Throughout the episode, so much depends on Buffy not knowing that Maggie is dead, or Riley not knowing the Polgara has been cannibalized, that one senses the whole hour is a "between chapter" of sorts. The episode walks a clever line by slowly revealing important plot points-- points long since known to the omniscient viewer-- to the characters. One is reminded of events like the Kennedy assassination, after which half a day went by as the free world thought their leader was still alive and in a hospital. Or the Pinochet uprising in Chile, after which the US government hid the deaths of Americans involved from their families who came to search for them. I like the feeling of here, however short-lived, the fruitlessness of efforts by well-meaning but uninformed actors. But ultimately the episode does little but ask questions for which it provides no ready answers, which I suppose is as it should be.
Also interesting is the almost reverent continued riff on Shelley's Frankenstein-- note the eerie conversation with the boy, which harkens both to the book Frankenstein, in which the creature's first victim is a boy, as well as the 1931 film, in which his first victim is a little girl at play. Even so, the calm approach to slaughter is a sadistic bit of business to put in a TV show that, although heavily invested with horror trappings, is usually pretty bright.
Xander's brief stint as GI Joe comes into play again, but at least this time Anya points out that the Slayer is hoping for a bit more than Xander might be able to provide. There’s a pleasant moment when Xander comes across like Gary Cooper to Anya’s “worried mate.” (“Can’t you do something else, like Xerox handouts or something?” “I’ll be careful. Promise.”)
When Buffy and Xander do sneak into the Initiative, Buffy’s costume of choice is “scientist girl,” complete with glasses. Which leads me to wonder, briefly-- why is it that there are no female Initiative Agents? What’s that about? Doesn’t this outfit need a Black Widow? Angleman says the Initiative has no interest in eliminating the Slayer-- that was Maggie’s protection of her own project. So what else is the Initiative up to? Personally I’d like to see a god side to the Initiative in the future; there’s room for a Buffy Universe SHIELD. Is it really so innovative to have a corrupt army?
And what did Maggie hope to do with her creature, anyway? Adam has the answers, but like the creature in Shelley's book, no one really wants to talk to him.
Personally I think it’s sort of funny that Adam has a 3.5” floppy drive in his left pectoral; wouldn’t Maggie have given him something a little less fragile than this? Maybe a CD-ROM drive, or even a little socket for rugged memory SIMMs.
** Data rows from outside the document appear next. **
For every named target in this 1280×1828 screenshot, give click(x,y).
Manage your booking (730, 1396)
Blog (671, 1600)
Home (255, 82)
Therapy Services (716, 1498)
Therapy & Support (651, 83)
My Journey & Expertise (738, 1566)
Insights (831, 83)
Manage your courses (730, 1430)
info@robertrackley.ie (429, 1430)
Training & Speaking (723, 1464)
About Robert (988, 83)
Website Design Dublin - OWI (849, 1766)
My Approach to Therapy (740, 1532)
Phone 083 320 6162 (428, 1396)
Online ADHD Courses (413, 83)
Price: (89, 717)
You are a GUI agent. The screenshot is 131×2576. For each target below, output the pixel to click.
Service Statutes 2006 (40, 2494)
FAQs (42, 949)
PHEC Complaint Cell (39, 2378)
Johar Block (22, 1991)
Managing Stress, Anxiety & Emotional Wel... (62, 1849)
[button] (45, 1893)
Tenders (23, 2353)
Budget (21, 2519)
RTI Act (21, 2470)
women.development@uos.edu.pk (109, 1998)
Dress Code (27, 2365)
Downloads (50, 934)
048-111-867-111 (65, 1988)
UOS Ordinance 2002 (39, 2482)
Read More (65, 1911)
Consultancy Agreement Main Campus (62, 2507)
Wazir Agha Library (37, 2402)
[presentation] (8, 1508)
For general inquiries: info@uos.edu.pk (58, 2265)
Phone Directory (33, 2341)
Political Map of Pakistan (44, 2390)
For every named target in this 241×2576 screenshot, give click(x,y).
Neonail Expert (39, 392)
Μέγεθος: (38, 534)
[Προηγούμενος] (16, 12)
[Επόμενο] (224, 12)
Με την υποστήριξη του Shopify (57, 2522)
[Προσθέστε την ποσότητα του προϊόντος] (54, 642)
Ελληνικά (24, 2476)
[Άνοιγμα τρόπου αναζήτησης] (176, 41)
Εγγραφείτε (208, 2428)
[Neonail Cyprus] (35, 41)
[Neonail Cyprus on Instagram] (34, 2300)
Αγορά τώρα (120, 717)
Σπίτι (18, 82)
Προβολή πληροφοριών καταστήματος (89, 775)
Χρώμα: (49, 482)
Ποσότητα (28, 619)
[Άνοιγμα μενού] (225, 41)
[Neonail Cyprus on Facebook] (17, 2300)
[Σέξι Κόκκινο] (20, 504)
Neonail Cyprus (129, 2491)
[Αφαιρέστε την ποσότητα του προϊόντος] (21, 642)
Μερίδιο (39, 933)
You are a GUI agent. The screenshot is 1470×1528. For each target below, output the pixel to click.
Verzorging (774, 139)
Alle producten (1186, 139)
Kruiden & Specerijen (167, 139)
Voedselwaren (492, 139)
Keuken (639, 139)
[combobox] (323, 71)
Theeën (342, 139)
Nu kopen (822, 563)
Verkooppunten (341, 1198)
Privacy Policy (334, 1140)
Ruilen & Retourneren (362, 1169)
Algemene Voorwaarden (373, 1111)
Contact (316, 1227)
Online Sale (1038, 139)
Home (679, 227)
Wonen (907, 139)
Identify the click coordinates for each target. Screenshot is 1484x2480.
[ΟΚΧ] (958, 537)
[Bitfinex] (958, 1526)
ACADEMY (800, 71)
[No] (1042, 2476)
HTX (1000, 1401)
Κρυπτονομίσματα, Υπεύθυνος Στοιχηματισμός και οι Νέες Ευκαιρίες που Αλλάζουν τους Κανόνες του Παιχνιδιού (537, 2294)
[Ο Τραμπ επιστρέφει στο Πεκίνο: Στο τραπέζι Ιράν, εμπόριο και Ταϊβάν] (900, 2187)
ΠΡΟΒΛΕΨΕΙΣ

Better yet, I’d have given him a cellular modem so he could just aim his chest at the nearest computer and download this stuff without having to carry around disks in his pocket, which break easily and won’t play when caked in the various things a commando robot on the go is liable to get spilled all over himself. I’m just speculating here.
Clearly, Adam is meant to be a nightmare, not something that makes sense. (Why doesn’t Maggie cover his whole body in metal rather than one shoulder and the back of his head? She could have made this guy invincible.)
In the minor characters department, we see Spike losing his place among the demons and creatures of the night, leaving him out in the cold. He's becoming a grudging member of the Scooby Gang.
Willow and Tara's coy courtship takes an interesting turn, too, because Tara is clearly not as innocent as she seems. She blows the demon-finding spell on purpose, so other than a frumpy love interest, what exactly is she? She's not a vampire, perhaps some sort of demon, a la Anya? Will Anya be able to tell if they meet? And when is Willow going to bring this new girl around, anyway?
Next week: Finally! Faith!
Quotes
“Poor Buffy. Your life resists all things average.”
--Willow
Buffy: “This is the Initiative, Xander. Military guys and scientists do not make out with each other.”
Xander: “Well, maybe that’s the problem with the world. Ever think about that?”
Buffy: “Adam’s the ultimate warrior. He’s smart and fast; he gave the commando guys the slip with no problem.”
Willow: “There’s gotta be a flaw.”
Buffy: “I think that part where he’s pure evil and kills randomly was an oversight.”